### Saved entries
----------------------------------------

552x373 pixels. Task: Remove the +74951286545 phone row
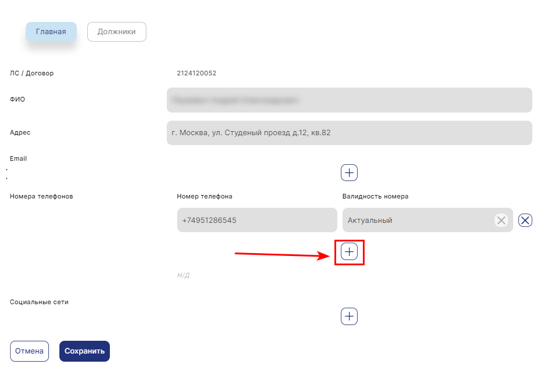click(525, 220)
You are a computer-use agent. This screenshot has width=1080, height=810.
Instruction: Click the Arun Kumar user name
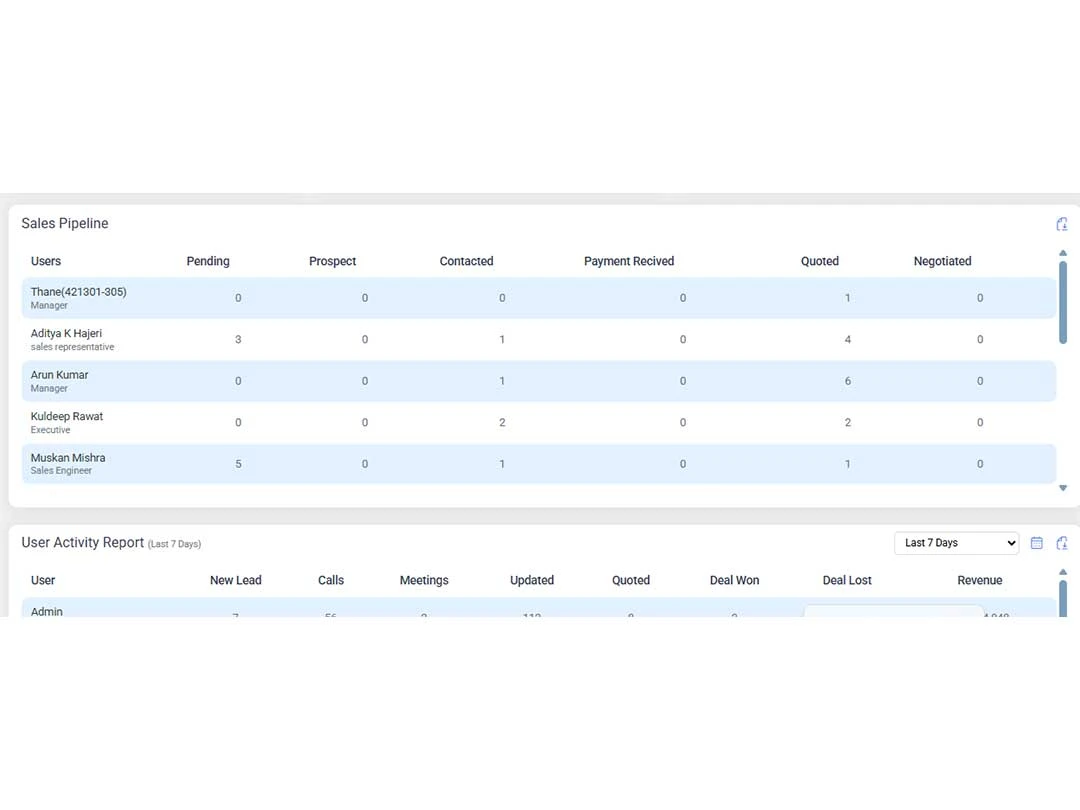click(59, 375)

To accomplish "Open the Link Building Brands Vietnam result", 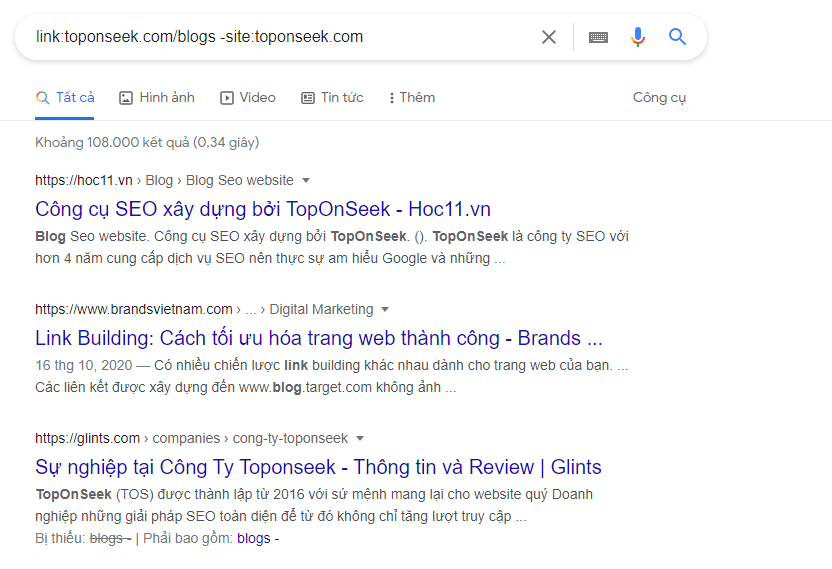I will (x=318, y=338).
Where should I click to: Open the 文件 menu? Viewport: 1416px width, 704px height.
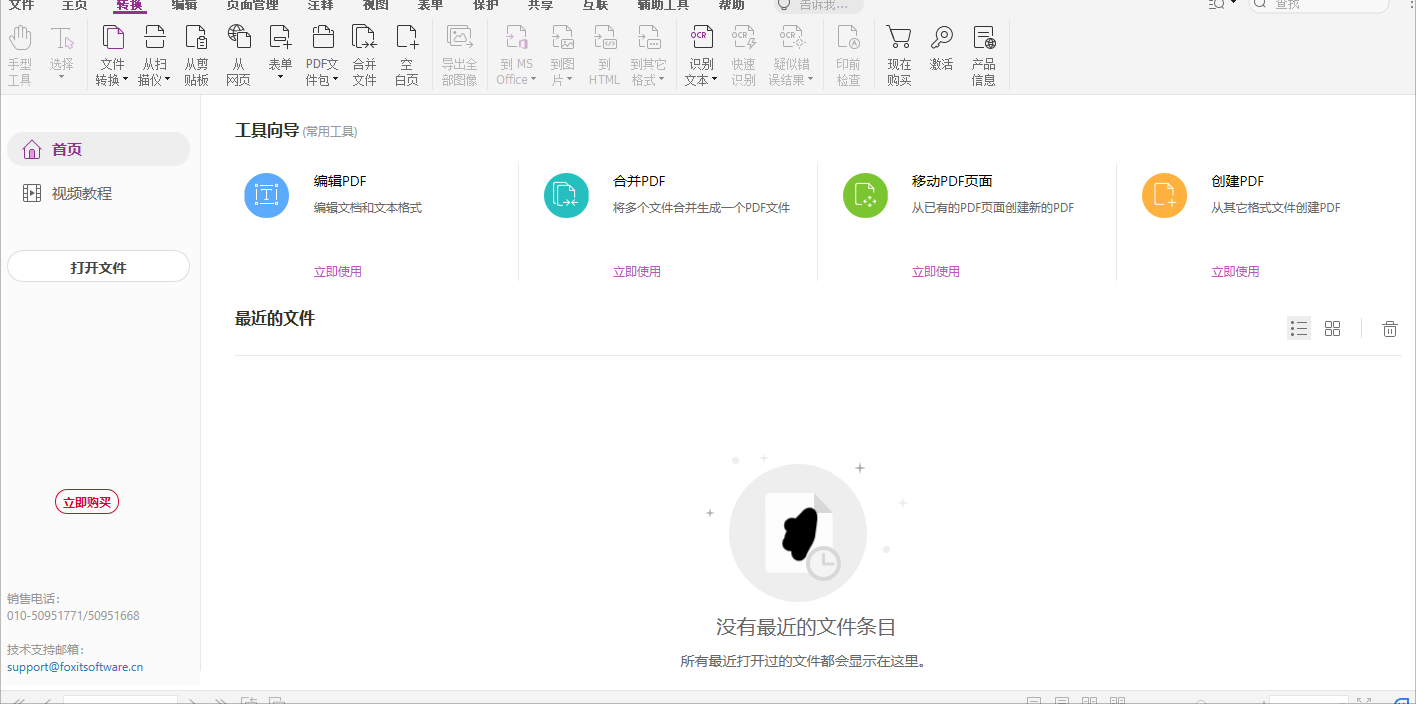[x=24, y=6]
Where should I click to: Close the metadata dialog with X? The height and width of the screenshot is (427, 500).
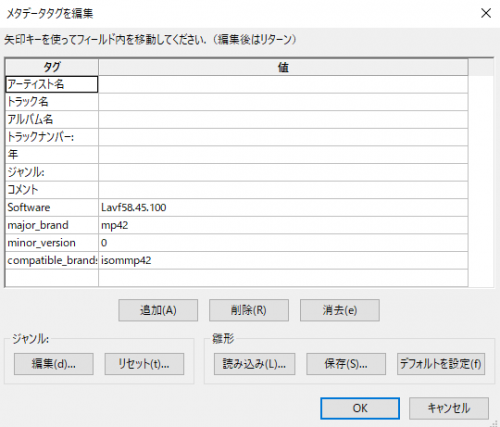point(486,13)
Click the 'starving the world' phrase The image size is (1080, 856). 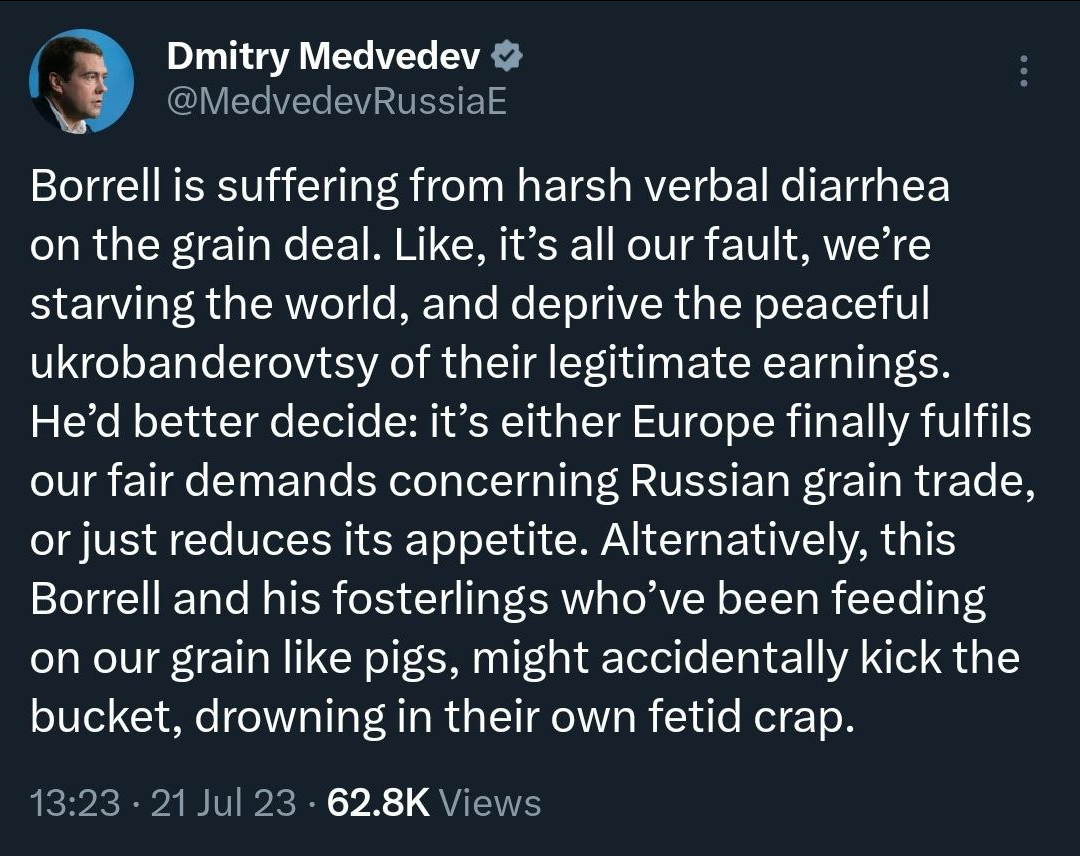216,305
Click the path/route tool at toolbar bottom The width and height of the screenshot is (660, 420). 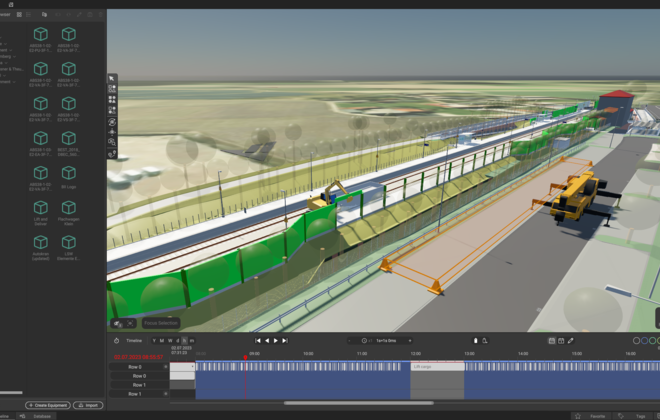(112, 154)
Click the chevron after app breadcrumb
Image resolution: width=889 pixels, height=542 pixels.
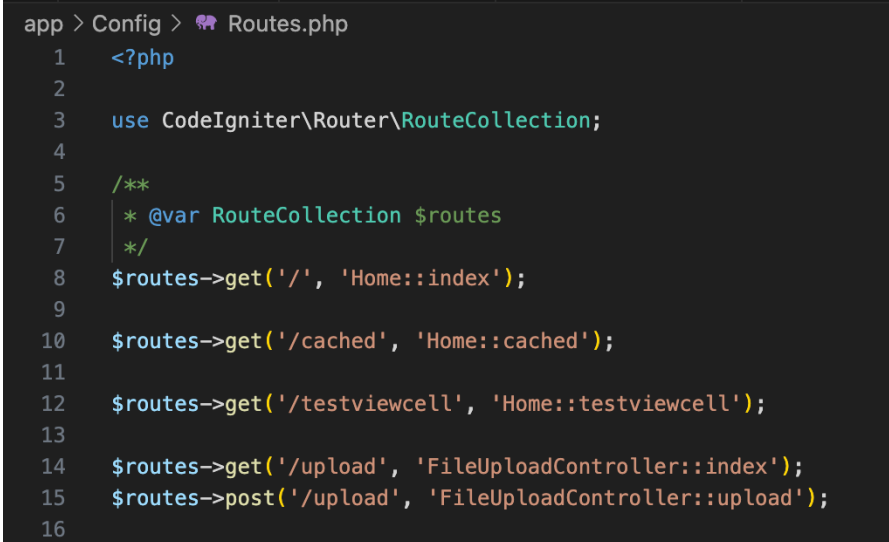[77, 23]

----------------------------------------

### ASSIGNMENT
Extract word for word every line from the line that contains "Click the chevron after app breadcrumb" to the final line of the data, both included, and nothing else; skip the pictures.

### WRITTEN SOLUTION
Click the chevron after app breadcrumb
Image resolution: width=889 pixels, height=542 pixels.
[77, 23]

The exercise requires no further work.